**Written problem**
Count how many entries below contain the string "Cookies", with case counting, and give only that number.

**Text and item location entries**
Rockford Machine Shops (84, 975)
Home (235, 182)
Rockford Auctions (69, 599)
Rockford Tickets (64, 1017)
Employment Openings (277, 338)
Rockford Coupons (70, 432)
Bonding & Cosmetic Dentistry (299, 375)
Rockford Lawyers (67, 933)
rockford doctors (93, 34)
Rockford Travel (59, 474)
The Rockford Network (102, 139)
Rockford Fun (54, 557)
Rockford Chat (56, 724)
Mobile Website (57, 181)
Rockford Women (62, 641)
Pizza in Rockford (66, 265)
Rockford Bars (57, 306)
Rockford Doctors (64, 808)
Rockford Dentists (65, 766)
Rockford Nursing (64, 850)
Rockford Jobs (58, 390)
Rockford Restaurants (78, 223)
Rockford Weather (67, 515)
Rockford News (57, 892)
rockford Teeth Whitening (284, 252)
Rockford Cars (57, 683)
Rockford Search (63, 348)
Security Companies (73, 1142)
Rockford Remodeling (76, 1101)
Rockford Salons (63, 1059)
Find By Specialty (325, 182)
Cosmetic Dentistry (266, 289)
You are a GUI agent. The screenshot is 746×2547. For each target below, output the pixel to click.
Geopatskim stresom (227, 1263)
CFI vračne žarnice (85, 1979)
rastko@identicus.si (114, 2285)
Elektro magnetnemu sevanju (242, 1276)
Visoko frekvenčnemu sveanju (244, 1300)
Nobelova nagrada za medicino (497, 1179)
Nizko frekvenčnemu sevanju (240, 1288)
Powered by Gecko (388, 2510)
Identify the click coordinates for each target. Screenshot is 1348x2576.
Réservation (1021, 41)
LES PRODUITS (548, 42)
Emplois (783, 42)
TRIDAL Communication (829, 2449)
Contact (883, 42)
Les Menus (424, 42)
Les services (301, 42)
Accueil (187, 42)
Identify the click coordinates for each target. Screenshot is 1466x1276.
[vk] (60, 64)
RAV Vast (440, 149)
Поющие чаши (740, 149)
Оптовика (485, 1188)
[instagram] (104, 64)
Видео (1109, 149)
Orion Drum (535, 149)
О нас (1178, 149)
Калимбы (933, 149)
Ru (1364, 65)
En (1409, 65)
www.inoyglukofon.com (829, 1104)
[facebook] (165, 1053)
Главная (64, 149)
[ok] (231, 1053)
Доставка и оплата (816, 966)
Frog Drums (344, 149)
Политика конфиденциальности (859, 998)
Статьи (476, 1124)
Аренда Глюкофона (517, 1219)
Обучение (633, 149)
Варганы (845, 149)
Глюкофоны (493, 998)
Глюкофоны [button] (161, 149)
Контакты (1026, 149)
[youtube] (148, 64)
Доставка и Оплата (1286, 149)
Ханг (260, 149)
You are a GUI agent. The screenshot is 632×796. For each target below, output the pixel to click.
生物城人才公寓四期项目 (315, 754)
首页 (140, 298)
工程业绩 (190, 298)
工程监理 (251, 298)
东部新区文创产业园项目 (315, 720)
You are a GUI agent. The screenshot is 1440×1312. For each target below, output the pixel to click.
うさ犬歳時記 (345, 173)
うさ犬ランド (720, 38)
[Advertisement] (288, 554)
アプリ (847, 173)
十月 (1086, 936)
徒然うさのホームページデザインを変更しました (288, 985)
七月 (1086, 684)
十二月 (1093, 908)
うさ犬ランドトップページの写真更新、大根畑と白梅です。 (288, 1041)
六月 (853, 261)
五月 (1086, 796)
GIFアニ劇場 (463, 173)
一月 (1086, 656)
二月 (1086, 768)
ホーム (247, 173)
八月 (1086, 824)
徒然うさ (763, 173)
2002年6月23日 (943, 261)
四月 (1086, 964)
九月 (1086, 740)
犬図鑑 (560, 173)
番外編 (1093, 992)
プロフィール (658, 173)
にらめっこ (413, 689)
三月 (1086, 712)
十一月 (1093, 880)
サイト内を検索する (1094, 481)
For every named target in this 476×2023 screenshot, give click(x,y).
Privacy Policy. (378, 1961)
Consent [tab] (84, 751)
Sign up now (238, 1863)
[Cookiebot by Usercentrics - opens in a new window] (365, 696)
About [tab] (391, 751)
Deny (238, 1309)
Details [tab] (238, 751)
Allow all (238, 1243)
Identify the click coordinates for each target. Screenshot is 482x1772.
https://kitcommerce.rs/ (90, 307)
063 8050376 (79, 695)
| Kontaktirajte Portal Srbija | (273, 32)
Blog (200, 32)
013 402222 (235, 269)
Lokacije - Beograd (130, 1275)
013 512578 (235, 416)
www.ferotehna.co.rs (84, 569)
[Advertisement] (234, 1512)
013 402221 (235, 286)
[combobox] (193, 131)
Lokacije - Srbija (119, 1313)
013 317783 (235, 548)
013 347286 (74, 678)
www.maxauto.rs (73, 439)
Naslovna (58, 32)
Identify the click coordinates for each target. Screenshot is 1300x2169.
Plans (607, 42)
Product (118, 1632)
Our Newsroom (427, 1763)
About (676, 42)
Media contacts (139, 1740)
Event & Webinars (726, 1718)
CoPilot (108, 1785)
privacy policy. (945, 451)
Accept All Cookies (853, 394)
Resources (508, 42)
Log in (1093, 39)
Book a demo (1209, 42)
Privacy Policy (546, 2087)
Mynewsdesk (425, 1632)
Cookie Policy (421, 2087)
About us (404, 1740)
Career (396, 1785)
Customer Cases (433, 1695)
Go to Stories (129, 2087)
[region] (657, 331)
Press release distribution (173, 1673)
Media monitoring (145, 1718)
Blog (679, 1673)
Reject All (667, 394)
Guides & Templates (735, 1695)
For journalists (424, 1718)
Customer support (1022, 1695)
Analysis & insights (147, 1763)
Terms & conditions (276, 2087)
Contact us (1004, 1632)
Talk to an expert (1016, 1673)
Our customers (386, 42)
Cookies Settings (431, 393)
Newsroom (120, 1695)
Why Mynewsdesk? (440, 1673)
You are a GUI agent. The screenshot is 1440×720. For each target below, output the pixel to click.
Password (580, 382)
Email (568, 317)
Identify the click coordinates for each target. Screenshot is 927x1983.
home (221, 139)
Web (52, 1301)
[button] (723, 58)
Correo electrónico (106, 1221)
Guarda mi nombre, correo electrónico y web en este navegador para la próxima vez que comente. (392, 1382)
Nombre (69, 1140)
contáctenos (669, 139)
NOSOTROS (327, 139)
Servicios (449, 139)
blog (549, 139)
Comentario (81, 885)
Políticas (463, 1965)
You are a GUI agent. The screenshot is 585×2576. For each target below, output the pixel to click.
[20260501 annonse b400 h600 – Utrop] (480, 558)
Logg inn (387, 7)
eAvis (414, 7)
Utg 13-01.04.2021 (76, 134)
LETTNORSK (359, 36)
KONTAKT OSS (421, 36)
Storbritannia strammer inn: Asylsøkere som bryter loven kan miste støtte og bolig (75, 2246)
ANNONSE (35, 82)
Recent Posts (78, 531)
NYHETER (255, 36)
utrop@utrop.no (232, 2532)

**Response below**
2